In terms of sequentiality and effort, I'd start with the 2.0 implementation, given my additional expectation of that being easier since it uses typehints. We will in the (hopeful) near future also migrate to 2.0 so maybe that should just be the way to go.
For additional future proofing, naturally support for 1.4 would be nice, but I think this is, given the circumstances, the better approach forward.

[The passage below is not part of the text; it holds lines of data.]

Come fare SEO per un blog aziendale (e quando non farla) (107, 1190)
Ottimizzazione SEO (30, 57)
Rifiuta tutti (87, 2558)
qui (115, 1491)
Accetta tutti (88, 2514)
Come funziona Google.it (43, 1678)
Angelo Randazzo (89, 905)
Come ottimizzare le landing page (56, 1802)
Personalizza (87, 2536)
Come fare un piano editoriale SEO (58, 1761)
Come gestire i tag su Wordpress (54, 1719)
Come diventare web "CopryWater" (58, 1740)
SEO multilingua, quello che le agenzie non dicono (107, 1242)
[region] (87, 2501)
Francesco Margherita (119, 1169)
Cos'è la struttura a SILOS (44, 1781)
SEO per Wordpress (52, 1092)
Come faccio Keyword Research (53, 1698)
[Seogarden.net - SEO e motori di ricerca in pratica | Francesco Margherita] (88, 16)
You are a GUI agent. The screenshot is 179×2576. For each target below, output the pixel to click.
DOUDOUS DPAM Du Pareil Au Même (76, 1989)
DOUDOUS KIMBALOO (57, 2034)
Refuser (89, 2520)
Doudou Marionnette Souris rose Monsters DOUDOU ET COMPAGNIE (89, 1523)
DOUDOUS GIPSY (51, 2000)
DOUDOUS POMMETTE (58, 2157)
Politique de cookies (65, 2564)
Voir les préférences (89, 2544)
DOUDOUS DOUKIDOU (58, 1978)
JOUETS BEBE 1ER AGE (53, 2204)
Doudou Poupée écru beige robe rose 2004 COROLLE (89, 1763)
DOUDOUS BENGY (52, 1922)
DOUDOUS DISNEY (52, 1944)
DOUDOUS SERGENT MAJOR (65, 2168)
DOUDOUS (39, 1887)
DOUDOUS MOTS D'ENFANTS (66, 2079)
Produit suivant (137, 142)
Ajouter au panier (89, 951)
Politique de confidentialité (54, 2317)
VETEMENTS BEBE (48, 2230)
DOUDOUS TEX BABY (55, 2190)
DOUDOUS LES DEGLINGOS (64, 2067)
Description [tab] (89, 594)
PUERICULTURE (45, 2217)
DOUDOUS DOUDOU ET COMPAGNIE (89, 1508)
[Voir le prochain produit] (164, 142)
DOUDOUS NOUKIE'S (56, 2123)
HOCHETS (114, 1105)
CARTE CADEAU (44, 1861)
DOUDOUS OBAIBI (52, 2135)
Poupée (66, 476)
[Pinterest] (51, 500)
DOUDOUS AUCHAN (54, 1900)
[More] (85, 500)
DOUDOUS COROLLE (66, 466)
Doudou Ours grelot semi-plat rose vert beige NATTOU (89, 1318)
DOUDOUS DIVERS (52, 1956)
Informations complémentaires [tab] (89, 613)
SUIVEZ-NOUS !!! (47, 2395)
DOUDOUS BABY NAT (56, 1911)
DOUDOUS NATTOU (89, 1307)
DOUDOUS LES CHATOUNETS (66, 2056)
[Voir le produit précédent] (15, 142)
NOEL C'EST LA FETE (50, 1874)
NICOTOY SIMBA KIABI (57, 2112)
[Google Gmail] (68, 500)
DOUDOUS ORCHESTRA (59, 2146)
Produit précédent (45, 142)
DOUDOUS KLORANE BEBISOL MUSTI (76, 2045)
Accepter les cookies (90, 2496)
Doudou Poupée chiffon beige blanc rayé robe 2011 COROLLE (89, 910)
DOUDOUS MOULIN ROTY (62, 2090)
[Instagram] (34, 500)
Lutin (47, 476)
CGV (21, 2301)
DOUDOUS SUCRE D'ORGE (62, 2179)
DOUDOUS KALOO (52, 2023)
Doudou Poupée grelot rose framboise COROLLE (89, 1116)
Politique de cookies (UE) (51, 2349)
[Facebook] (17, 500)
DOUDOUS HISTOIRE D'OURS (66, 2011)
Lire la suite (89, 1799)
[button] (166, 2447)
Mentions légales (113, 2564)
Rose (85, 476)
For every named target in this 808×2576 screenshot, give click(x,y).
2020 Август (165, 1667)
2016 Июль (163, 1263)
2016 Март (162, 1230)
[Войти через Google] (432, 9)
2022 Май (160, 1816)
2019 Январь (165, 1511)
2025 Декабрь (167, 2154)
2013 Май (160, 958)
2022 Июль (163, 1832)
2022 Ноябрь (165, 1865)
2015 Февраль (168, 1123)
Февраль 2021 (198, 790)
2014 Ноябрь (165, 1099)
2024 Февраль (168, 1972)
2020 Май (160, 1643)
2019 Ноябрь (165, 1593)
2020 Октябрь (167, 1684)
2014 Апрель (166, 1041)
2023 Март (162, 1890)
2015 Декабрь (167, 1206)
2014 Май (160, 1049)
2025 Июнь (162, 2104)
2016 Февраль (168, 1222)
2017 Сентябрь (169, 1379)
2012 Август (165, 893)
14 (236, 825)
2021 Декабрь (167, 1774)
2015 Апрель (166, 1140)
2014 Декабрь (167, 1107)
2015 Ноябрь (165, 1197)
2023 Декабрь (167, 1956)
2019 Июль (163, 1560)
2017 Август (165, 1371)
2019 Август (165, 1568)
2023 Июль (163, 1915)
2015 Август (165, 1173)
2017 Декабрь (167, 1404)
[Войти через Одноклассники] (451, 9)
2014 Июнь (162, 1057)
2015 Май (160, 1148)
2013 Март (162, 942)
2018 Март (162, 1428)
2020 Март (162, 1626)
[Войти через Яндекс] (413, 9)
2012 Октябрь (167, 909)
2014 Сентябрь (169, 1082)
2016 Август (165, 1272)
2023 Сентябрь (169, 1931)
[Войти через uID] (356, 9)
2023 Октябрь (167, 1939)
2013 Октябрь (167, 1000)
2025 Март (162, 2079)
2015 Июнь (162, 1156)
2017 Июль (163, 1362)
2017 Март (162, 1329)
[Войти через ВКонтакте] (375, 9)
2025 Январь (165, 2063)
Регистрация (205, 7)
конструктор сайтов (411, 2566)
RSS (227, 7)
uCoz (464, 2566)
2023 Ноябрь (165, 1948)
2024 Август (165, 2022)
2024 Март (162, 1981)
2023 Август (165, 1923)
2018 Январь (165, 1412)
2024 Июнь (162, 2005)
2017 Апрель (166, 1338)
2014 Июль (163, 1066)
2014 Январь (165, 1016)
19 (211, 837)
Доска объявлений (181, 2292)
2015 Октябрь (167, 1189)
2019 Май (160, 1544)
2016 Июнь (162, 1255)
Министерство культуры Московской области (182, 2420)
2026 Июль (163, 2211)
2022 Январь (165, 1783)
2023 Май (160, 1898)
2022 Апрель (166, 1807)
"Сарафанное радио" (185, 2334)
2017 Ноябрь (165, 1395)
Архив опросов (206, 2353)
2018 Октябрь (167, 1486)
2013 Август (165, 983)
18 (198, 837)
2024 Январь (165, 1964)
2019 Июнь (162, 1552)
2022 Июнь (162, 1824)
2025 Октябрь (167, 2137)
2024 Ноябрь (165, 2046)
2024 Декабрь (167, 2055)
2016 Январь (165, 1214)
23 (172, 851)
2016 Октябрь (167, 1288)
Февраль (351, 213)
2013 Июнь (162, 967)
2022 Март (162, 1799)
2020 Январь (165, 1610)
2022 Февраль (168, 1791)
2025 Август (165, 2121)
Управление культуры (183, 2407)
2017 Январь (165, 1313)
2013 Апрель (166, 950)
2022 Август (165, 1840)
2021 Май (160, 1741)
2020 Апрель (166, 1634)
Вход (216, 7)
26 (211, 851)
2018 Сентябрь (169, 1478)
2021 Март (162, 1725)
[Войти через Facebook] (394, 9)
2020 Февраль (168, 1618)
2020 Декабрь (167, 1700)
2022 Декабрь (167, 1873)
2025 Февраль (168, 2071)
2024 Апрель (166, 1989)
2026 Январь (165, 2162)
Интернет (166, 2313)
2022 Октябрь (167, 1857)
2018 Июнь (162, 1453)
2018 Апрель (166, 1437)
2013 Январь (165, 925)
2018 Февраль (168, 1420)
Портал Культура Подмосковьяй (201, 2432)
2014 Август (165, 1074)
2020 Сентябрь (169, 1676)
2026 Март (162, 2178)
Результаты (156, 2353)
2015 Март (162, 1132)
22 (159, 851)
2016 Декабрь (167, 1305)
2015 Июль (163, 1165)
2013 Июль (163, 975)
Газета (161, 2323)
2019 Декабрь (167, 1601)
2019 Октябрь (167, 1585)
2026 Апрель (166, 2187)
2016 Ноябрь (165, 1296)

do you think it will be significantly more complex than parsing other types of code? Compared with pydantic for example?
It should not be very different; but for now, such classes (where an abstract class or a decorator - like @dataclass
- turns the class attributes into instance attributes) are analyzed through code inspection (by regarding the contents of MyClass.__annotations__
). Only class constructors (the __init__(self, ...)
functions) are analyzed through AST parsing for now, and it was quite tedious to detect all the types of self.an_attribute = an_attribute
assignments.
We'll see :smiley:
Issue to add support for SQLAlchemy models. This will include considerations about 1-1, 1- and -* relationships. Additionally, it should also consider inheritance.